Hello Friday! This week I’ve been in San Francisco, Seattle, Toronto, and now, Portland. I woke up around 7:30 am to crank out some work before the calls started for the day. Every member of the investment team takes turns running the Monday meeting, this coming Monday is my turn, so I did some prep in the morning. I am also video conferencing into my friend’s Monday partner meeting before my own to share some D2C best practices (they are largely a med-tech and digital health fund and wanted some consumer expertise, happy to oblige!), and so spent a good chunk of the morning preparing for that.
After that, it’s back to back calls for a while. To give you a sense of what these calls can look like, here you go: a reference call for a friend interviewing at venture funds, chatting with the CMO of one of my portfolio companies to discuss PR strategy, a weekly check-in with the founders of another portfolio company, catch up with a banking partner to discuss a potential debt line for a portfolio company, and a call with corporate counsel to discuss some legal matters for a portfolio company. After the calls, I’ll probably squeeze in a run (so many calls and sitting still!), and then work on the main priority for today: diligence for a company my partner and I are bringing in on Monday.
My day ends “early today” (around 5) as I have to head to dance rehearsal (I’ve been an Indian classical dancer for most of my life) for the wedding. I often get charged with choreographing and planning dances for friends’ Indian weddings :) Dance rehearsal will be followed by showering and getting dressed for the first of many wedding events!
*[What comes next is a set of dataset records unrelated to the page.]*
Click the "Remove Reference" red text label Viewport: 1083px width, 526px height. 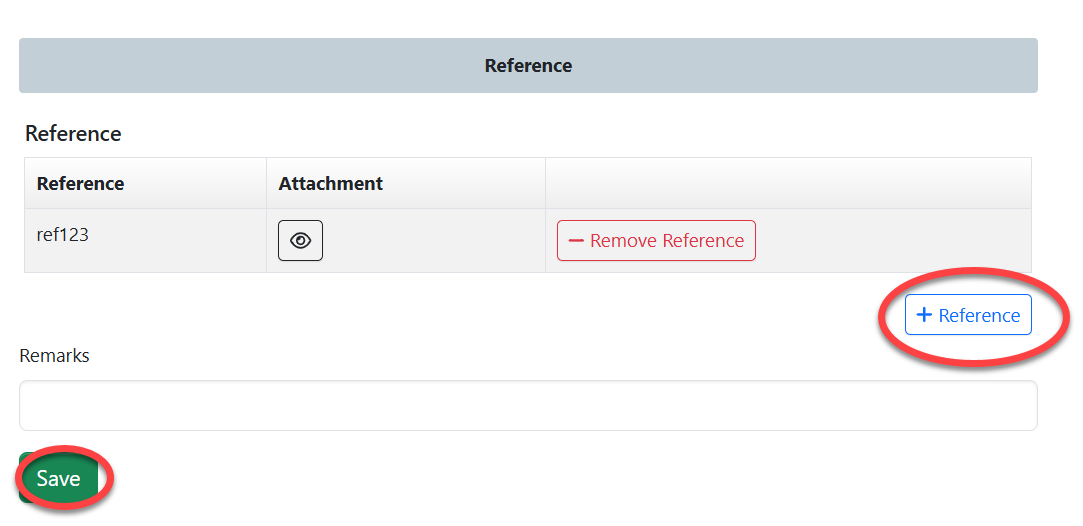pos(667,241)
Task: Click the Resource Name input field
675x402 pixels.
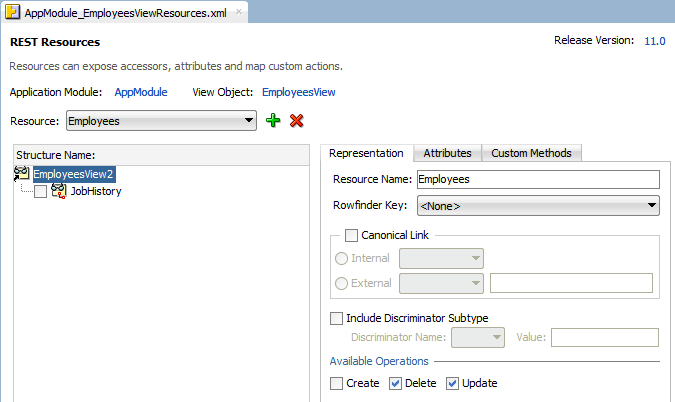Action: tap(537, 180)
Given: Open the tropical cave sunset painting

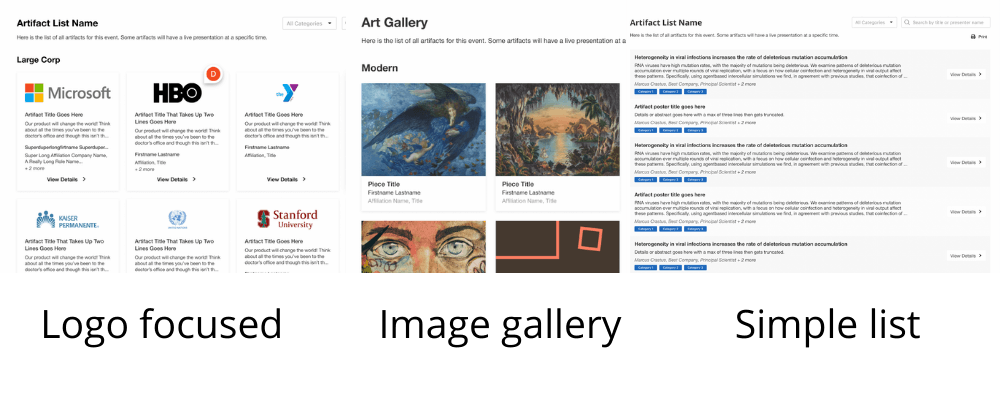Looking at the screenshot, I should pos(557,128).
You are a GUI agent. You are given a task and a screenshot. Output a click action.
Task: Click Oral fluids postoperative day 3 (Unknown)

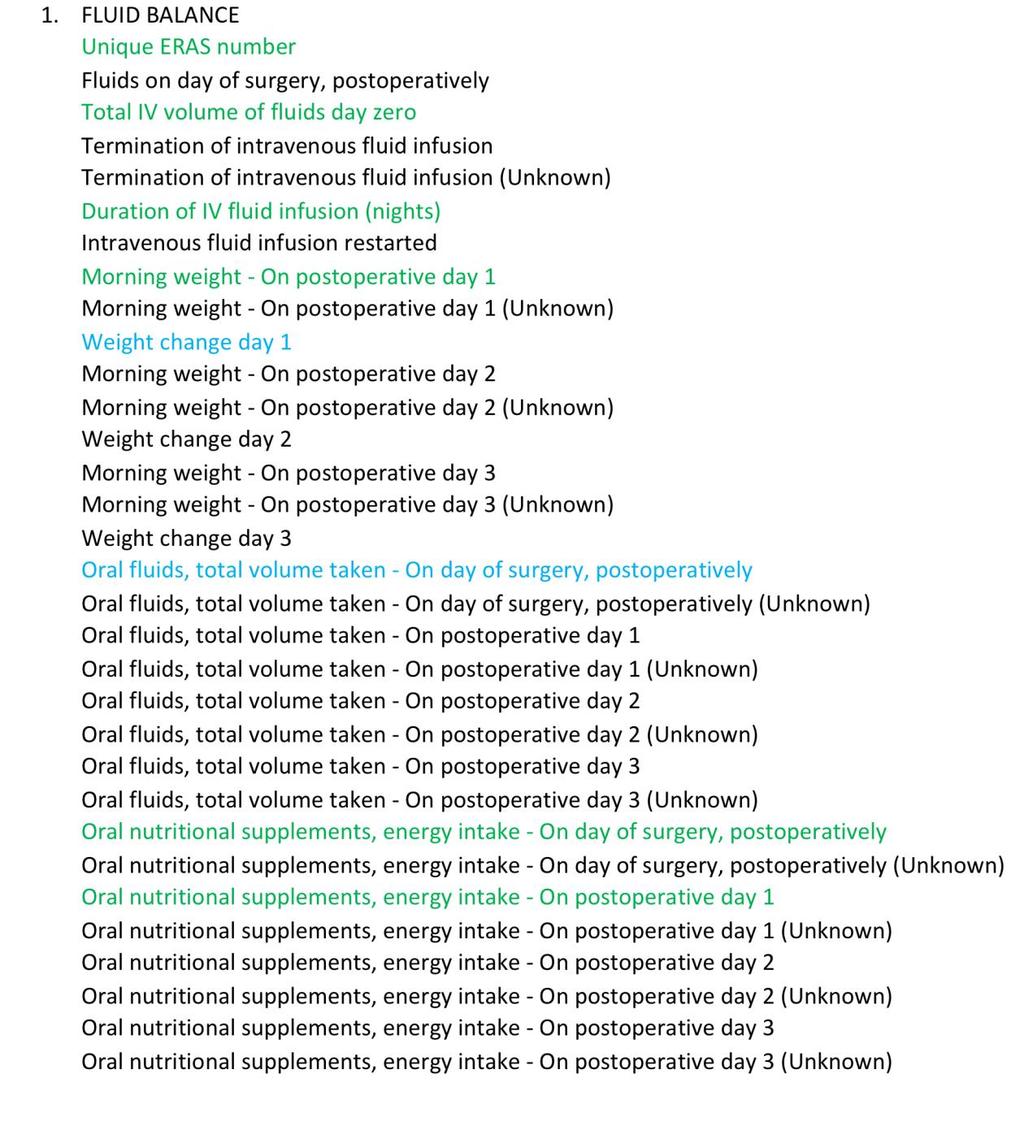[419, 801]
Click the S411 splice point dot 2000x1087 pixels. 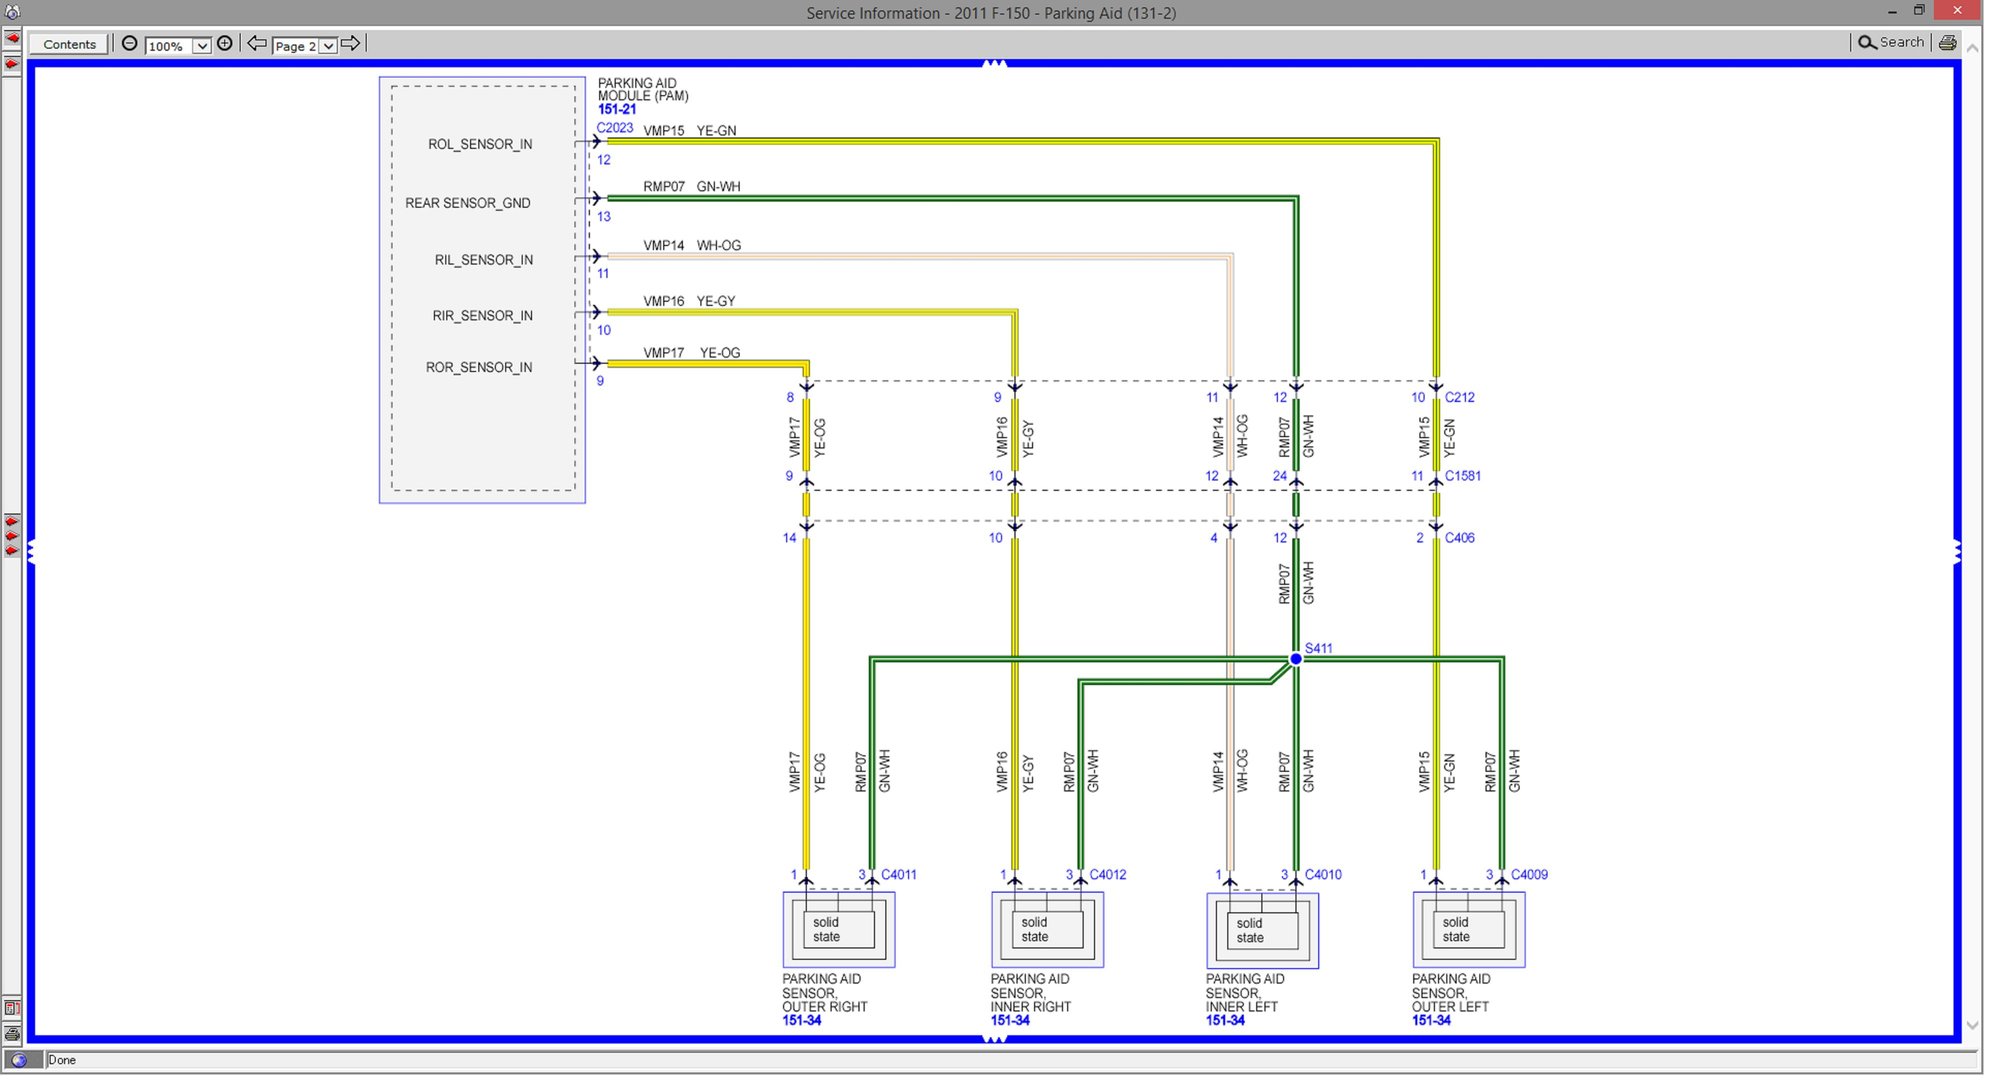[1296, 659]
Thanks for having a read of yet another atypical week in the life of me! I love my job and most importantly, love who I do it with. I have great partners and great founders and value the trust they place in me and the opportunity to do this every day. It’s truly an honor to be in this service industry, to partner with visionaries who are changing the way people live their lives for the better. As a woman in venture I’ve found the relationships and sense of other women who’ve “got my back” to be so powerful and only amplified through organizations like All Raise. When I first joined venture, I got an amazing piece of advice from Rebecca Kaden, she encouraged me to gather a group of other women who were starting in venture around the same time as me, set a monthly dinner on the calendar, and grow together. I’m glad to say that we did that and have gone from just “work friends” to “friends friends” over the last four years. Venture capital, despite all its glamour and glitz, is a weird industry that doesn’t have a straightforward path or a clear way to success. Having a network of people who are rooting for you is critical, and I’m so glad that All Raise facilitates just that for founders and founders.